Pour Timur Kamolov, cofondateur de Teplo, cet héritage constitue un atout pour les créateurs ouzbeks, à condition toutefois de l’adapter aux attentes des consommateurs d’aujourd’hui.

"Notre principal avantage concurrentiel, c’est le savoir-faire dont nous disposons", affirme-t-il.

Selon lui, les techniques traditionnelles doivent être réinterprétées dans des produits contemporains et fonctionnels si les designers veulent s’imposer à l’international. Parallèlement, les entreprises doivent renforcer leurs processus de gestion pour transformer des projets créatifs en activités capables de changer d’échelle.

Au-delà du marché intérieur

Certaines marques locales testent déjà la demande à l’étranger.

Teplo a ainsi tenu pendant six mois une boutique éphémère dans le quartier de Soho, à Londres, et a participé à la Biennale du design de Londres, présentant directement aux consommateurs internationaux les créations de designers ouzbeks indépendants.

Selon Kamalova, ce projet a attiré des visiteurs de nombreux pays et montré l’intérêt que suscite le design ouzbek au-delà du marché national.

"Nous avons vu des personnes venues du monde entier, pas seulement des Londoniens, qui ont manifesté un très grand intérêt", dit-elle. "Nous pensons que nos designers y ont un fort potentiel."

Les ventes en ligne ouvrent une autre voie.

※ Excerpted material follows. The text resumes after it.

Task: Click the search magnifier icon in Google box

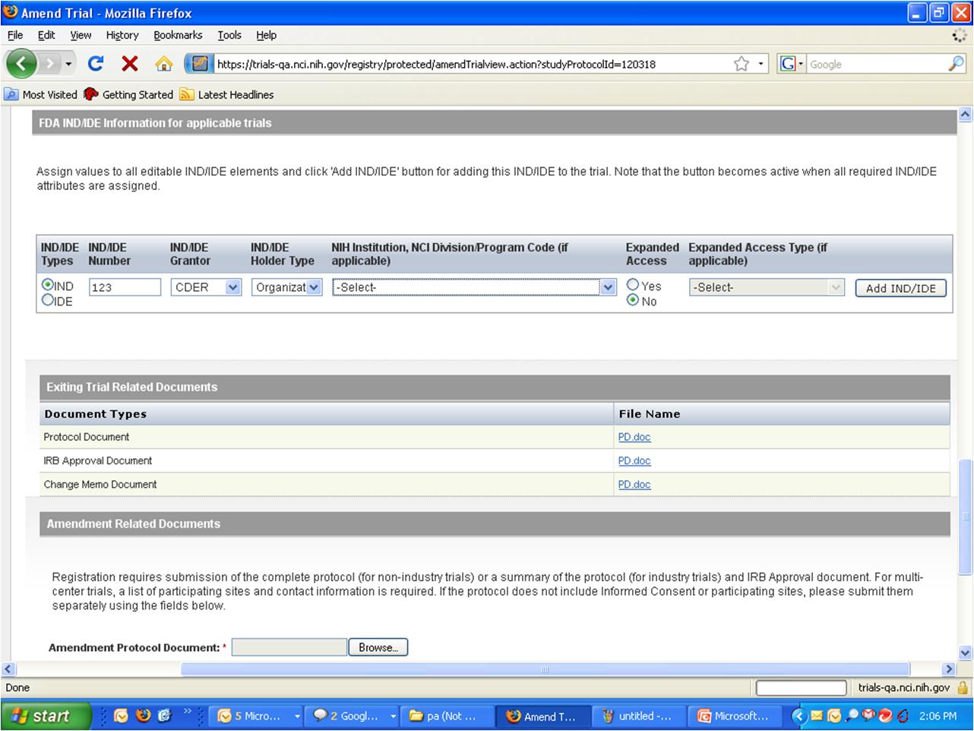Action: click(956, 65)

Teplo a depuis développé une plateforme numérique qui permet aux clients hors d’Ouzbékistan d’acheter les produits de créateurs locaux, tandis que les places de marché du e-commerce offrent de nouveaux canaux à des producteurs de divers secteurs pour toucher des consommateurs à l’étranger.

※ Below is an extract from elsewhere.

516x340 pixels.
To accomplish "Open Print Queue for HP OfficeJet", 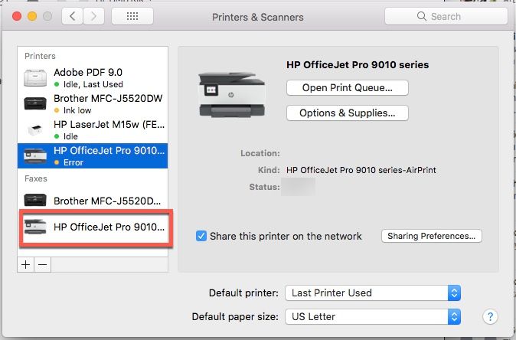I will click(348, 87).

Mais passer d’une production locale à des ventes internationales s’accompagne de défis très concrets.

Pour le projet londonien de Teplo, l’entreprise a pris en charge la logistique, les procédures douanières et la documentation pour les créateurs participants. Kamolov souligne que ces démarches peuvent être particulièrement complexes pour des indépendants, dont l’expertise se situe davantage dans la création et la production que dans le commerce international.

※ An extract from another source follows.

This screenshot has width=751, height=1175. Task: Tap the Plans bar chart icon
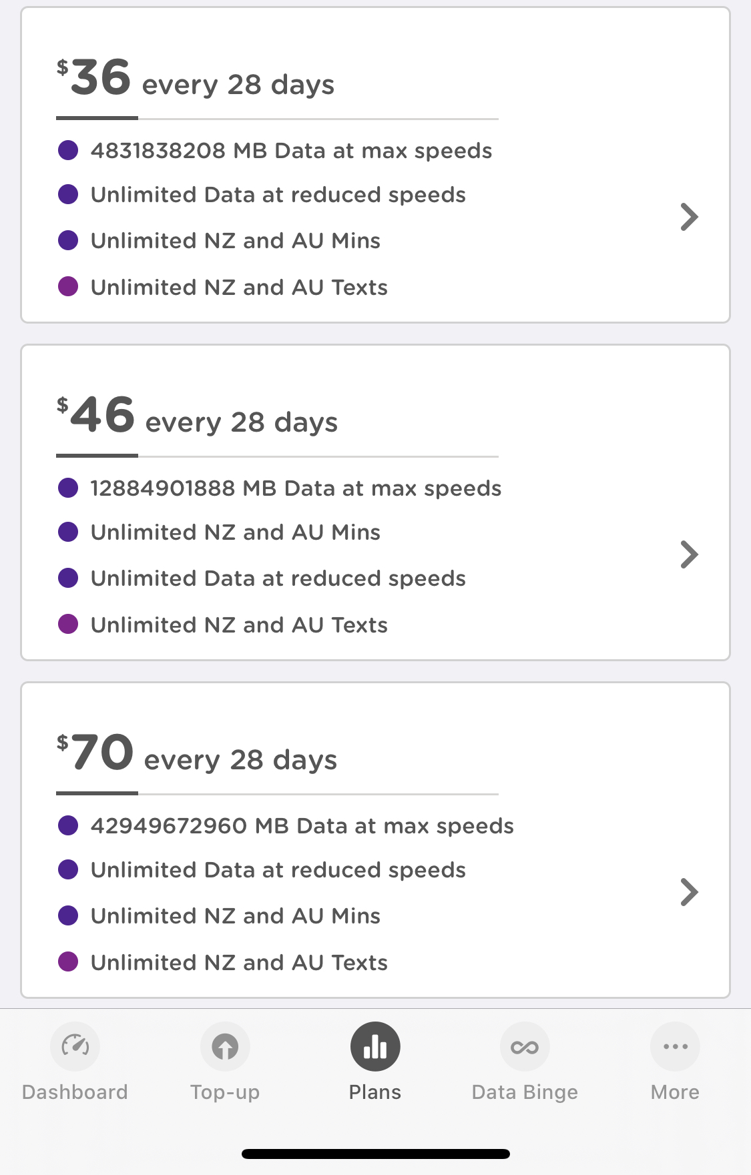point(375,1046)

Ces difficultés ne concernent pas que les industries créatives. D’après les chiffres présentés par le président Chavkat Mirzioïev à la suite d’une étude récente sur les exportateurs, 40 % déclarent avoir du mal à trouver des clients étrangers, tandis que 36 % peinent à adapter leurs produits aux normes et exigences de certification internationales. Par ailleurs, 37 % pointent l’insuffisance des instruments financiers dédiés à l’export, et 33 % évoquent un manque d’informations sur les marchés ainsi que de compétences en marketing et en création de marque.

Construire des marques tournées vers l’export

De nouvelles mesures annoncées en août lors du dialogue ouvert du président Chavkat Mirzioïev avec les entrepreneurs visent à lever une partie de ces obstacles, alors que l’Ouzbékistan cherche à accroître ses exportations et à développer des marques nationales.

Un système "Export Navigator" doit être mis en place pour accompagner les entreprises qui se lancent sur les marchés étrangers. Les autorités prévoient également d’identifier cent produits à fort potentiel d’exportation et de fournir des informations sur les concurrents étrangers, les droits de douane, les exigences de certification et la logistique.

Ces mesures ciblent spécifiquement le développement de marques et l’accès aux marchés. Les entreprises pourront bénéficier de subventions pouvant aller jusqu’à 43 000 € pour promouvoir des marques nationales à l’étranger et les adapter aux exigences internationales. La moitié du coût de recours à des spécialistes étrangers du branding devrait être prise en charge, de même que 50 % de certaines dépenses d’entreposage et de commercialisation liées aux places de marché.

Le gouvernement a également annoncé une prise en charge de 80 % des frais de conseil liés à la participation à des appels d’offres internationaux, dans le cadre d’un dispositif plus large de soutien aux exportations doté de 860 millions d’euros.

Pour les entreprises ouzbèkes, ces mesures interviennent alors que la notion même de produit local s’élargit. Matériaux traditionnels et savoir-faire artisanal coexistent de plus en plus avec la production industrielle moderne, la création indépendante et de nouveaux modèles de consommation.

Reste à savoir si davantage de producteurs parviendront à transformer ces produits locaux en marques reconnues au-delà des frontières de l’Ouzbékistan.